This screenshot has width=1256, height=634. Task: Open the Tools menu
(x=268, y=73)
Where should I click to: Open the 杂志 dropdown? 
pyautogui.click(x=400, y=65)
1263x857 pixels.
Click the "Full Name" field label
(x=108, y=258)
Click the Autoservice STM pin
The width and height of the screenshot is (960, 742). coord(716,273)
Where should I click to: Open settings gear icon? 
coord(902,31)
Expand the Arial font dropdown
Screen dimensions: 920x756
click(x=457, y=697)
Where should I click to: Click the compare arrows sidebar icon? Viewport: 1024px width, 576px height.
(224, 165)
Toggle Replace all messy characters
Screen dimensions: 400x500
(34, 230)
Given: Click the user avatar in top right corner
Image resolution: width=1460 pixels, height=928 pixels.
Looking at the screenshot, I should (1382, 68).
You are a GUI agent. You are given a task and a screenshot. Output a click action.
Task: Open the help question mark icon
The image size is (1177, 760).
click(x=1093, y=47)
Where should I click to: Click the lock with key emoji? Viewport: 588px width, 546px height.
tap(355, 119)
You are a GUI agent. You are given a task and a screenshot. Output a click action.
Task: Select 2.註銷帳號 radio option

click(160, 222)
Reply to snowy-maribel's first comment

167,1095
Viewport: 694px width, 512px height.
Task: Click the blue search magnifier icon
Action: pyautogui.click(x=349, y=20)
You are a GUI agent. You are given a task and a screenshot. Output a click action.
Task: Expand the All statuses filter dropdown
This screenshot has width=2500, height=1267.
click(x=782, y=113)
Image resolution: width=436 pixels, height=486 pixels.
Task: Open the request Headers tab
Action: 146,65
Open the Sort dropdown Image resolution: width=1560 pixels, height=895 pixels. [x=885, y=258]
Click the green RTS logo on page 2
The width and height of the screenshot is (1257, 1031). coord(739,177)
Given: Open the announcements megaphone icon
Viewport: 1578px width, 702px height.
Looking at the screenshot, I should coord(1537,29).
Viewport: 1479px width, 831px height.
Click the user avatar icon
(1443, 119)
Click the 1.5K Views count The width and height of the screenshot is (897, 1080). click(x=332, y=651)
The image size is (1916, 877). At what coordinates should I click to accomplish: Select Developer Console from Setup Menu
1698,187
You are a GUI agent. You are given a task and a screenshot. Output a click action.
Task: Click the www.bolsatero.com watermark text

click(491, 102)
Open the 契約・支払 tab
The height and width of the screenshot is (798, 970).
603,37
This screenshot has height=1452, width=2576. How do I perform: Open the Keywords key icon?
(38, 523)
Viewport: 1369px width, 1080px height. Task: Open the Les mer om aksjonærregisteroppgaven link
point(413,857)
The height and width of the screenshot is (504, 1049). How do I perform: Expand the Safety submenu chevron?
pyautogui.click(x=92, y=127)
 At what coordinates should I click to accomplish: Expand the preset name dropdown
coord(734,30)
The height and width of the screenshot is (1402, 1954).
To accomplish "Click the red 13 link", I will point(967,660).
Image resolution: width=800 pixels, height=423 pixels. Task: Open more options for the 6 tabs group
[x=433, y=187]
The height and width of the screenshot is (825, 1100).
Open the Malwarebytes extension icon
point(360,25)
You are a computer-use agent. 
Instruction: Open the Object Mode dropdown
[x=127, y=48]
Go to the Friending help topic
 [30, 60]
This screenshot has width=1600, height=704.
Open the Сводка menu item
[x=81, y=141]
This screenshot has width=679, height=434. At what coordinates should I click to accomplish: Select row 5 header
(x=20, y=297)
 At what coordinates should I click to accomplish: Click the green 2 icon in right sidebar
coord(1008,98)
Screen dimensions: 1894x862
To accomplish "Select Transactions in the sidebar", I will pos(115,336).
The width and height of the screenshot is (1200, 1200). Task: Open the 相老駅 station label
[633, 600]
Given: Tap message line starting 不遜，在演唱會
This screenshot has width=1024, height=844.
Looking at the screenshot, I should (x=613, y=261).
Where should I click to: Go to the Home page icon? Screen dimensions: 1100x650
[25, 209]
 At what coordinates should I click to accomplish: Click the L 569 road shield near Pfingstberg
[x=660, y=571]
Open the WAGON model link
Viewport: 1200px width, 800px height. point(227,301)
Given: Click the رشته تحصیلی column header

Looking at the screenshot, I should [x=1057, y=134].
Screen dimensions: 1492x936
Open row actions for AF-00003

- - -

--- Task details ---
Everything in the records above should be written out again exactly.

--- Response area ---
This screenshot has width=1256, height=634. Task: Open the Tools menu
(x=268, y=73)
Where should I click to: Open the 杂志 dropdown? 
pyautogui.click(x=400, y=65)
1263x857 pixels.
Click the "Full Name" field label
(x=108, y=258)
Click the Autoservice STM pin
The width and height of the screenshot is (960, 742). coord(716,273)
Where should I click to: Open settings gear icon? 
coord(902,31)
Expand the Arial font dropdown
Screen dimensions: 920x756
click(x=457, y=697)
Where should I click to: Click the compare arrows sidebar icon? Viewport: 1024px width, 576px height.
(224, 165)
Toggle Replace all messy characters
Screen dimensions: 400x500
(34, 230)
Given: Click the user avatar in top right corner
Image resolution: width=1460 pixels, height=928 pixels.
Looking at the screenshot, I should (1382, 68).
You are a GUI agent. You are given a task and a screenshot. Output a click action.
Task: Open the help question mark icon
The image size is (1177, 760).
click(x=1093, y=47)
Where should I click to: Click the lock with key emoji? Viewport: 588px width, 546px height.
tap(355, 119)
You are a GUI agent. You are given a task and a screenshot. Output a click action.
Task: Select 2.註銷帳號 radio option

click(160, 222)
Reply to snowy-maribel's first comment

167,1095
Viewport: 694px width, 512px height.
Task: Click the blue search magnifier icon
Action: pyautogui.click(x=349, y=20)
You are a GUI agent. You are given a task and a screenshot. Output a click action.
Task: Expand the All statuses filter dropdown
This screenshot has width=2500, height=1267.
click(x=782, y=113)
Image resolution: width=436 pixels, height=486 pixels.
Task: Open the request Headers tab
Action: 146,65
Open the Sort dropdown Image resolution: width=1560 pixels, height=895 pixels. [x=885, y=258]
Click the green RTS logo on page 2
The width and height of the screenshot is (1257, 1031). coord(739,177)
Given: Open the announcements megaphone icon
Viewport: 1578px width, 702px height.
Looking at the screenshot, I should coord(1537,29).
Viewport: 1479px width, 831px height.
Click the user avatar icon
(1443, 119)
Click the 1.5K Views count The width and height of the screenshot is (897, 1080). click(x=332, y=651)
The image size is (1916, 877). At what coordinates should I click to accomplish: Select Developer Console from Setup Menu
1698,187
You are a GUI agent. You are given a task and a screenshot. Output a click action.
Task: Click the www.bolsatero.com watermark text

click(491, 102)
Open the 契約・支払 tab
The height and width of the screenshot is (798, 970).
603,37
This screenshot has height=1452, width=2576. How do I perform: Open the Keywords key icon?
(38, 523)
Viewport: 1369px width, 1080px height. Task: Open the Les mer om aksjonærregisteroppgaven link
point(413,857)
The height and width of the screenshot is (504, 1049). How do I perform: Expand the Safety submenu chevron?
pyautogui.click(x=92, y=127)
 At what coordinates should I click to accomplish: Expand the preset name dropdown
coord(734,30)
The height and width of the screenshot is (1402, 1954).
To accomplish "Click the red 13 link", I will point(967,660).
Image resolution: width=800 pixels, height=423 pixels. Task: Open more options for the 6 tabs group
[x=433, y=187]
The height and width of the screenshot is (825, 1100).
Open the Malwarebytes extension icon
point(360,25)
You are a computer-use agent. 
Instruction: Open the Object Mode dropdown
[x=127, y=48]
Go to the Friending help topic
 [30, 60]
This screenshot has width=1600, height=704.
Open the Сводка menu item
[x=81, y=141]
This screenshot has width=679, height=434. At what coordinates should I click to accomplish: Select row 5 header
(x=20, y=297)
 At what coordinates should I click to accomplish: Click the green 2 icon in right sidebar
coord(1008,98)
Screen dimensions: 1894x862
To accomplish "Select Transactions in the sidebar", I will pos(115,336).
The width and height of the screenshot is (1200, 1200). Task: Open the 相老駅 station label
[633, 600]
Given: Tap message line starting 不遜，在演唱會
This screenshot has width=1024, height=844.
Looking at the screenshot, I should (x=613, y=261).
Where should I click to: Go to the Home page icon? Screen dimensions: 1100x650
[25, 209]
 At what coordinates should I click to accomplish: Click the L 569 road shield near Pfingstberg
[x=660, y=571]
Open the WAGON model link
Viewport: 1200px width, 800px height. point(227,301)
Given: Click the رشته تحصیلی column header

Looking at the screenshot, I should [x=1057, y=134].
Screen dimensions: 1492x936
Open row actions for AF-00003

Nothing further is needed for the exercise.